I am trying to make HAB work on my i.MX6Q based platform using a custom uboot based on v2015.04. This is my progress so far:
I have generated the keys, add secure boot support to uboot, also added the CSF section to uboot:
When compiling uboot, I get the following output (I manually added a printf for the ivt_offset):
Image Type: Freescale IMX Boot Image
Image Ver: 2 (i.MX53/6 compatible)
Data Size: 393216 Bytes = 384.00 kB = 0.38 MB
Load Address: 177ff420
Entry Point: 17800000
HAB Blocks: 177ff400 00000000 0005bc00
I save the compiled image in /tftpboot/sboot/uboot-compiled.imx
Then I use the following CSF file (/tftpboot/sboot/CSF.text):
#Illustrative Command Sequence File Description
Version = 4.1
Hash Algorithm = sha256
Engine = ANY
Engine Configuration = 0
Certificate Format = X509
Signature Format = CMS
File = "../crts/SRK_1_2_3_4_table.bin"
Source index = 0 # Index of the key location in the SRK table to be installed
# Key used to authenticate the CSF data
File = "../crts/CSF1_1_sha256_2048_65537_v3_usr_crt.pem"

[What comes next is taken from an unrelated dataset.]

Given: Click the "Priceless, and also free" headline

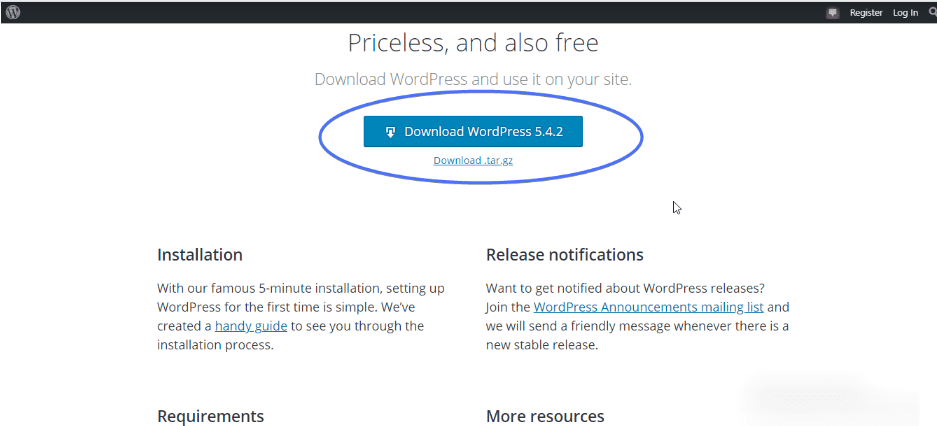Looking at the screenshot, I should coord(473,43).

# Key slot index used to authenticate the key to be installed
Verification index = 0
# Target key slot in HAB key store where key will be installed
Target Index = 2
# Key to install
# Key slot index used to authenticate the image data
Verification index = 2
# Address Offset Length Data File Path
Blocks = 0x177ff400 0x000000 0x5bc00 "/tftpboot/sboot/uboot-compiled.imx"
# Defer RNG Instantiation for Post HAB Software (184.108.40.206)
Engine = CAAM
Features = RNG
And use it to generate the CSF binary which contains the uboot image sign and other information:
./cst --o /tftpboot/sboot/CSF.bin < /tftpboot/sboot/CSF.text
Then, according to AN4581, I just need to concatenate the CSF to the uboot file, and that should work:
cat /tftpboot/sboot/uboot-compiled.imx /tftpboot/sboot/CSF.bin > /tftpboot/sboot/uboot+CSF.imx
But when I try to boot with that uboot+CSF.imx image, I get the following HAB event:
Secure boot disabled
HAB Configuration: 0xf0, HAB State: 0x66
--------- HAB Event 1 -----------------
0xdb 0x00 0x08 0x41 0x33 0x17 0xdd 0x00
Interpreting this event:
- First confirm that the data is an event consisting of a header, an SRCE (Status, Reason, Context, Engine) word and context dependent data. The first byte is the tag field which indicates an event when set to HAB_TAG_EVENT. The next two bytes the length and the last byte is the HAB version.
- 0xdb: Tag: Event (0xDB = Event)
- 0x00, 0x08: Data length in bytes: 8 bytes
- 0x41: HAB version: 4.1
- The next word is the SRCE (Status|Reason|Context|Engine) which indicates the type of event that occurred.
- 0x33: 0x33 = HAB_FAILURE: Operation failed
- 0x17: 0x17 = HAB_INV_SIZE: Invalid data size
- 0xdd: 0xDD = HAB_CTX_DCD: Event logged in hab_rvt.run_dcd()
- 0x00: 0x00 = HAB_ENG_ANY: First compatible engine will be selected automatically (no engine configuration parameters are allowed)
So basically, HAB_INV_SIZE, which I interpret as there is something wrong with the binary layout.
I then though that the CSF file size is less than the CONFIG_CSF_SIZE (0x4000) so I try padding it with FF to that length:
objcopy -I binary -O binary --pad-to 0x4000 --gap-fill=0xff /tftpboot/sboot/CSF.bin /tftpboot/sboot/CSF-padded.bin
cat /tftpboot/sboot/uboot-compiled.imx /tftpboot/sboot/CSF-padded.bin > /tftpboot/sboot/uboot+CSF-padded.imx
That does not work and outputs exactly the same HAB event.
Can anyone provide more information about how to fix that HAB_INV_SIZE error?